● The problem
Scan the records for the word "size". Copy each line that includes it.

[Items listed in a dataset]
::::

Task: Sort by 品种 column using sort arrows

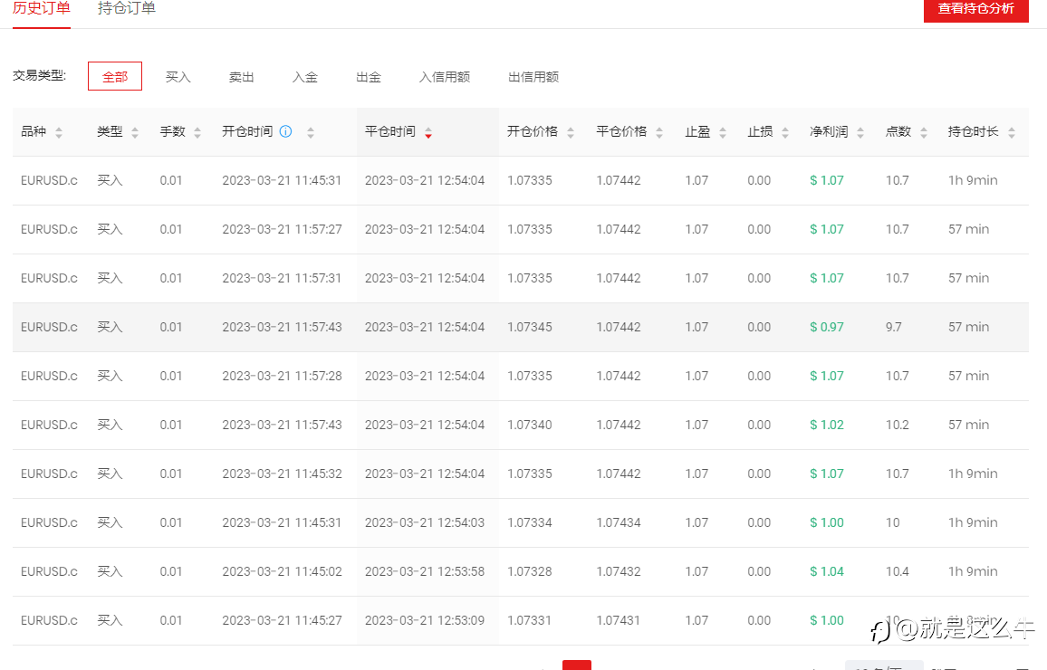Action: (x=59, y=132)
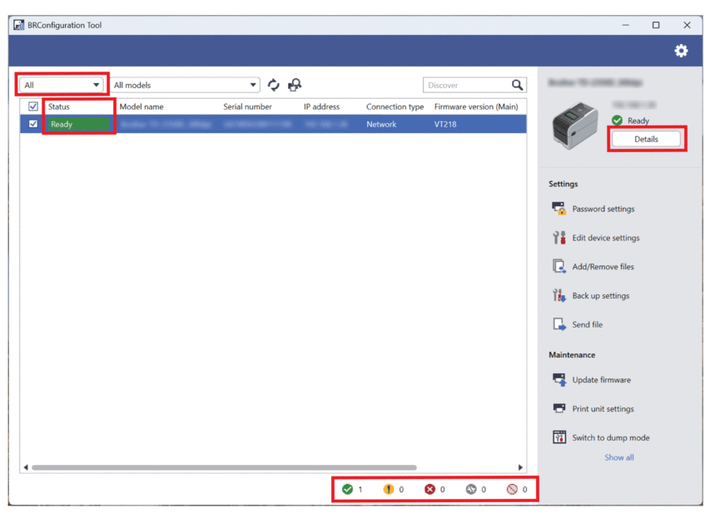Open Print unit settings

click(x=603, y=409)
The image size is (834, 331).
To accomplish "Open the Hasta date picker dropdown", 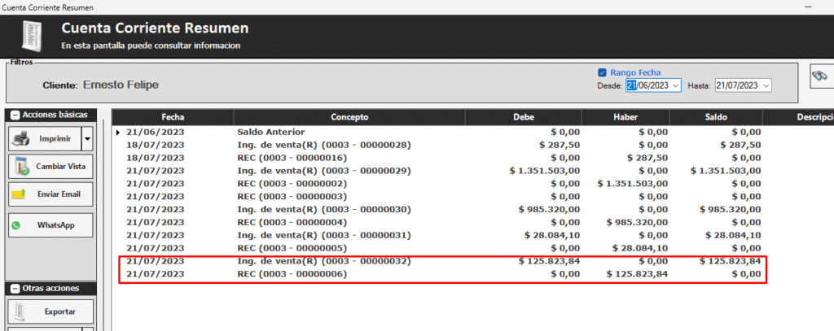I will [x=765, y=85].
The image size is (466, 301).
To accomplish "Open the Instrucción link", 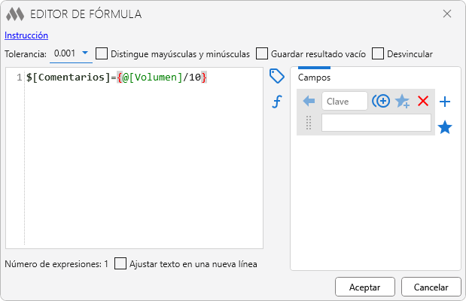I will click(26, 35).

::::

● Solution for this problem
The image size is (834, 331).
The image size is (466, 301).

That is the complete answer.